## What to work on
What follows is a listing to be repeated in full and without alteration.

● ● ● ●

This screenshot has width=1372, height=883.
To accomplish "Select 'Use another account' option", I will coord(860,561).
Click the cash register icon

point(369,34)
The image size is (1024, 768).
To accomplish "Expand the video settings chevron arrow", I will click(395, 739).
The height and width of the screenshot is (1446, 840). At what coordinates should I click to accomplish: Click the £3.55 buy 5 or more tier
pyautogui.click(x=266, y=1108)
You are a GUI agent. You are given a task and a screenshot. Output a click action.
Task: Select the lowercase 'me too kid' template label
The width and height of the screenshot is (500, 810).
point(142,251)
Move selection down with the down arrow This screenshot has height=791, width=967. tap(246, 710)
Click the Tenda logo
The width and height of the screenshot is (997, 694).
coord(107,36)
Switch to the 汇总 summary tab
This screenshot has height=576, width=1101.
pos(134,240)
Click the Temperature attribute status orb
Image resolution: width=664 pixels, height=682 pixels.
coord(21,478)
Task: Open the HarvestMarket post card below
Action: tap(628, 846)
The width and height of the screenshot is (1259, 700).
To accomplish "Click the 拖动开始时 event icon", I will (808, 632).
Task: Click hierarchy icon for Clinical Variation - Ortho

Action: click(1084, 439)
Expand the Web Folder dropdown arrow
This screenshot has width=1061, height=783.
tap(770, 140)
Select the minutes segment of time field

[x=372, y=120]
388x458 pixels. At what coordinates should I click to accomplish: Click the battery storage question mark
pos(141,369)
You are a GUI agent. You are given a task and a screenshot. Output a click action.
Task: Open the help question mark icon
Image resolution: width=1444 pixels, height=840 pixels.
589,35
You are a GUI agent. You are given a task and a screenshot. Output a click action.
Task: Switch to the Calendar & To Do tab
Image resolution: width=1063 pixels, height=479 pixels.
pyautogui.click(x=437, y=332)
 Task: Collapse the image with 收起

● ● ● ●

## Response area
This screenshot has width=1372, height=883.
To accomplish "Select 'Use another account' option", I will coord(860,561).
Click the cash register icon

point(369,34)
The image size is (1024, 768).
To accomplish "Expand the video settings chevron arrow", I will click(395, 739).
The height and width of the screenshot is (1446, 840). At what coordinates should I click to accomplish: Click the £3.55 buy 5 or more tier
pyautogui.click(x=266, y=1108)
You are a GUI agent. You are given a task and a screenshot. Output a click action.
Task: Select the lowercase 'me too kid' template label
The width and height of the screenshot is (500, 810).
point(142,251)
Move selection down with the down arrow This screenshot has height=791, width=967. tap(246, 710)
Click the Tenda logo
The width and height of the screenshot is (997, 694).
coord(107,36)
Switch to the 汇总 summary tab
This screenshot has height=576, width=1101.
pos(134,240)
Click the Temperature attribute status orb
Image resolution: width=664 pixels, height=682 pixels.
coord(21,478)
Task: Open the HarvestMarket post card below
Action: tap(628, 846)
The width and height of the screenshot is (1259, 700).
To accomplish "Click the 拖动开始时 event icon", I will (808, 632).
Task: Click hierarchy icon for Clinical Variation - Ortho

Action: click(1084, 439)
Expand the Web Folder dropdown arrow
This screenshot has width=1061, height=783.
tap(770, 140)
Select the minutes segment of time field

[x=372, y=120]
388x458 pixels. At what coordinates should I click to accomplish: Click the battery storage question mark
pos(141,369)
You are a GUI agent. You are given a task and a screenshot. Output a click action.
Task: Open the help question mark icon
Image resolution: width=1444 pixels, height=840 pixels.
589,35
You are a GUI agent. You are given a task and a screenshot. Output a click action.
Task: Switch to the Calendar & To Do tab
Image resolution: width=1063 pixels, height=479 pixels.
pyautogui.click(x=437, y=332)
 Task: Collapse the image with 收起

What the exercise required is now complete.